François Bayrou a été contraint de réunir cinq ministres qui ne partageaient pas le même avis concernant la prohibition du voile dans le cadre des compétitions sportives, les exhortant à adopter une position de « solidarité ». Cette différence d’opinions au sein du gouvernement, visible parmi plusieurs responsables, ne saurait se justifier uniquement par l’instabilité politique du moment.
Le 18 mars, François Bayrou s’est efforcé de rétablir un semblant d’harmonie au sein du gouvernement, car un Premier ministre doit agir tel un chef d’orchestre. Réunir les efforts de son équipe fait partie de ses responsabilités. Cependant, dernièrement, la situation semblait si désordonnée qu’on pouvait se demander s’il y avait encore un chef à la baguette et si l’orchestre existait toujours. Les ministres semblaient suivre chacun leur propre agenda, de plus en plus intensément, allant même jusqu’à se contredire en public. Marie Barsacq, ministre des Sports, a provoqué la colère de Gérald Darmanin en affirmant que le port du voile n’était pas forcément associé à de l’«entrisme» ou à une «radicalisation» dans le sport. Gérald Darmanin a vivement critiqué, mardi matin sur TF1, non seulement elle, mais également Élisabeth Borne, ministre de l’Éducation Nationale, en les accusant de faire preuve de «naïveté».

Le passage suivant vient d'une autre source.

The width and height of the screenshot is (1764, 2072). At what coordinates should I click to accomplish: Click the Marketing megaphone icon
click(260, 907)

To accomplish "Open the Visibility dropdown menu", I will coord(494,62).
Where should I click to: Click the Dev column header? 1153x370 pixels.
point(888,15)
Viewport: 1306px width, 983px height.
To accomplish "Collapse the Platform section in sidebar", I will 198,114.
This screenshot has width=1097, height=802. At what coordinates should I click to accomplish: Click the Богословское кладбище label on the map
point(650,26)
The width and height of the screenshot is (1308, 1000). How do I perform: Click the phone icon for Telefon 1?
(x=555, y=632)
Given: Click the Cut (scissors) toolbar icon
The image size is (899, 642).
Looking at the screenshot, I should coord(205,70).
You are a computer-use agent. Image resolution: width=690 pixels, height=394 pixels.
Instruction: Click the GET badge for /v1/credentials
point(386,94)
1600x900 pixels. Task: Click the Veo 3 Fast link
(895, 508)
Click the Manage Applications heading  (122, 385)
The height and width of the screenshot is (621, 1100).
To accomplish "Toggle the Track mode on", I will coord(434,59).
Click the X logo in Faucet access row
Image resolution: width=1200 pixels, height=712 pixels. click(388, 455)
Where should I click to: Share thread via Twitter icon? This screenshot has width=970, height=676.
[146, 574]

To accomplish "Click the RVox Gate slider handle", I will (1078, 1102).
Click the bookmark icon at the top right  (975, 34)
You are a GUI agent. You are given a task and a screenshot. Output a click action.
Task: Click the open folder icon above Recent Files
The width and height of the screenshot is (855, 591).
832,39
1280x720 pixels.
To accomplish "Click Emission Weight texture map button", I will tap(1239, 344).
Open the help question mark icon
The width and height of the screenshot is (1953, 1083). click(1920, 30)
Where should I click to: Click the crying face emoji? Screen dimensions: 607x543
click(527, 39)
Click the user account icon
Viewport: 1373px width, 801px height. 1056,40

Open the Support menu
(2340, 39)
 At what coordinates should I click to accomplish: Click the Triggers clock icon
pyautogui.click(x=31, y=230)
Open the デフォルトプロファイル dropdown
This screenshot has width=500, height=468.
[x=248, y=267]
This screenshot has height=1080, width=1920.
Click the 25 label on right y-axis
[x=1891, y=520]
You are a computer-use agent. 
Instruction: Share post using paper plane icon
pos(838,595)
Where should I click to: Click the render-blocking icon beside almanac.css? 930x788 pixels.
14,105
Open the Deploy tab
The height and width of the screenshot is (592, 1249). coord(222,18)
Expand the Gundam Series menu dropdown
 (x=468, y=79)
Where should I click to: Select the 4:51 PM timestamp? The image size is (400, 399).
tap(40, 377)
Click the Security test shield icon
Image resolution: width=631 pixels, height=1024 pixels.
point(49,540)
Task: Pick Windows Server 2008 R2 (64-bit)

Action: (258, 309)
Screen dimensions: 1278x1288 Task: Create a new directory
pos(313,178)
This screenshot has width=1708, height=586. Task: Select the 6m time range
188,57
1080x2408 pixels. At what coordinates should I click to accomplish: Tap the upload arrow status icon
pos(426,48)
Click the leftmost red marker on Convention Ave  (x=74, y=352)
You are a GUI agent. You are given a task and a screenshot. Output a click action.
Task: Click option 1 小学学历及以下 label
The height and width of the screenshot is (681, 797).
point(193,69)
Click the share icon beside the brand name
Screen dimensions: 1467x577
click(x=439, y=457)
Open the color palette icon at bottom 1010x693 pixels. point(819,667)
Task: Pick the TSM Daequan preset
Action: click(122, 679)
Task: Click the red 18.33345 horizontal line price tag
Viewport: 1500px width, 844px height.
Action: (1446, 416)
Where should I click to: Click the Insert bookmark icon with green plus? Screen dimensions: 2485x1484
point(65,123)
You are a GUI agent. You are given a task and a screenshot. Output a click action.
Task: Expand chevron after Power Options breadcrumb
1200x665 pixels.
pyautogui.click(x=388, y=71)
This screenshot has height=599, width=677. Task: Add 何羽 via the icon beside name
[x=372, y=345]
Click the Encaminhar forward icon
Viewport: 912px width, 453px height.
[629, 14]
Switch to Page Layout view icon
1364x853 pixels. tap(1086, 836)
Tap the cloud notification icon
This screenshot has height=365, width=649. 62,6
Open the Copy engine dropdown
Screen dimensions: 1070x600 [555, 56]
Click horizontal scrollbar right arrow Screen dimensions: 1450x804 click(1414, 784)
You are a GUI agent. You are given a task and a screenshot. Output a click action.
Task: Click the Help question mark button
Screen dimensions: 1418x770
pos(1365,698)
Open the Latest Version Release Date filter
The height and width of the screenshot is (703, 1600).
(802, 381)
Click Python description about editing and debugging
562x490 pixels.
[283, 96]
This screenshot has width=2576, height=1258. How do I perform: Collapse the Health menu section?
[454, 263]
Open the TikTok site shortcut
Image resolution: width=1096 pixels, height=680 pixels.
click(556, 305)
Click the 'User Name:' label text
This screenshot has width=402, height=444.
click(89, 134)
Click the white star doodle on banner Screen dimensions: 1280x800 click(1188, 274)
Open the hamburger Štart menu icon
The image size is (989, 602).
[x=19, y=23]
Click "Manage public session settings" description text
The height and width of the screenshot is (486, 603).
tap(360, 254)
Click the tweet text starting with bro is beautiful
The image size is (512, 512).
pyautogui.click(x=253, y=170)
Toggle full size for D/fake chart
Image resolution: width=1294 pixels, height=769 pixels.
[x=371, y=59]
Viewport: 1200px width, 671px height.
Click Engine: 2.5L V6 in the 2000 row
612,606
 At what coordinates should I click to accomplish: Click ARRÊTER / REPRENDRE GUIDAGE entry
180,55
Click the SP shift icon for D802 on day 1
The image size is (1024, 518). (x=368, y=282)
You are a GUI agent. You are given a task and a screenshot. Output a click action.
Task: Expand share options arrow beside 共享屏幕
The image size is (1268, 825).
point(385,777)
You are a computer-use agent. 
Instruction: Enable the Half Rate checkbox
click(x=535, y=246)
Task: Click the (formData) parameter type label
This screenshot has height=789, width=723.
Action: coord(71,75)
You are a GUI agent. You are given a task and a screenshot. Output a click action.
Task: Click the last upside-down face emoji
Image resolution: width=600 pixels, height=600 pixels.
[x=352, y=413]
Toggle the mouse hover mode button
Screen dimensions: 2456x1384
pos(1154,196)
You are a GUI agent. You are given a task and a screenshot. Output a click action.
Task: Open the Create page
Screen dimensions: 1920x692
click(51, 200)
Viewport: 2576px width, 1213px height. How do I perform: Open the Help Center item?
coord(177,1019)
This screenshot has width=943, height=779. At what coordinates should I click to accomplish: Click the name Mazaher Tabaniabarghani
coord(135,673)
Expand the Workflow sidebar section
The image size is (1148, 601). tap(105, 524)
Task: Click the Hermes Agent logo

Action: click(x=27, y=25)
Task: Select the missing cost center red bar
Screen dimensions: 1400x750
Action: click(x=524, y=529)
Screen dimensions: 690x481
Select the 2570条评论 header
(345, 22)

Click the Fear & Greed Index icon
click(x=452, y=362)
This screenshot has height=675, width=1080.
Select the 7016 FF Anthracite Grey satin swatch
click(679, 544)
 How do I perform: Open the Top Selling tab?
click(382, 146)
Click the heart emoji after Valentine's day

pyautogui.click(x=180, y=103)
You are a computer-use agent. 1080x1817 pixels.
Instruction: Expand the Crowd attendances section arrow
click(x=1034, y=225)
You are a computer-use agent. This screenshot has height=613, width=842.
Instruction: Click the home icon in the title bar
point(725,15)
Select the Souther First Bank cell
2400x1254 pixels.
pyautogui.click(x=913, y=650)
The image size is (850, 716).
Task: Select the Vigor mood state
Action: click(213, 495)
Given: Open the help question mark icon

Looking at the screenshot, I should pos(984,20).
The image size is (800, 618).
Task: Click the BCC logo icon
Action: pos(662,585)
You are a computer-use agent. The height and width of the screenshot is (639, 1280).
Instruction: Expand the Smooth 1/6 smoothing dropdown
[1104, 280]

François Bayrou a alors convoqué ces ministres afin de dénoncer ce qu’il a appelé des «attaques internes inacceptables» et pour demander qu’elles cessent. Toutefois, il a donné raison à Gérald Darmanin sur l’essence du débat, en validant l’interdiction des signes religieux lors des compétitions sportives, approuvée par une proposition législative de droite adoptée au Sénat. Il est à noter que Gérald Darmanin avait recours à une forme de pression largement répandue au gouvernement : la menace de démission.
Discordance au sein du gouvernement
Mardi matin, Gérald Darmanin avait menacé de quitter le gouvernement si sa position sur l’interdiction du voile dans le sport n’était pas soutenue. Cette méthode avait auparavant été mise en œuvre par Bruno Retailleau, ministre de l’Intérieur, le dimanche précédent. Il laissait entendre qu’il pourrait se retirer si sa position n’était pas respectée dans le conflit en cours concernant l’expulsion des ressortissants algériens sous OQTF. Autrefois, selon Jean-Pierre Chevènement, un ministre gardait ses opinions pour lui ou démissionnait. Aujourd’hui, ils parlent et menacent, sans toutefois agir.
La vulnérabilité politique de ce gouvernement, qui ne bénéficie pas d’une majorité stable à l’Assemblée, peut expliquer cette situation, mais François Bayrou n’est pas exempt de responsabilité. Il permet à ses ministres d’exprimer leurs opinions personnelles. Il fait de même, comme ce fut le cas mardi à l’Assemblée, où il a déclaré, «comme citoyen, comme observateur», qu’il est irréaliste de ramener l’âge de la retraite à 62 ans. Ce double discours contribue à la confusion. Ainsi, la diversité des voix au sein du gouvernement se transforme en un désordre sonore. Et François Bayrou se retrouve à nouveau avec sa métaphore de la brouette. Vous vous souvenez de sa célèbre phrase lancée il y a environ quinze ans : «Rassembler les centristes, c’est comme conduire une brouette pleine de grenouilles : elles sautent dans tous les sens !». Eh bien, il semble que les ministres agissent de la même façon, et François Bayrou en a assez… des grenouilles, sans surprise.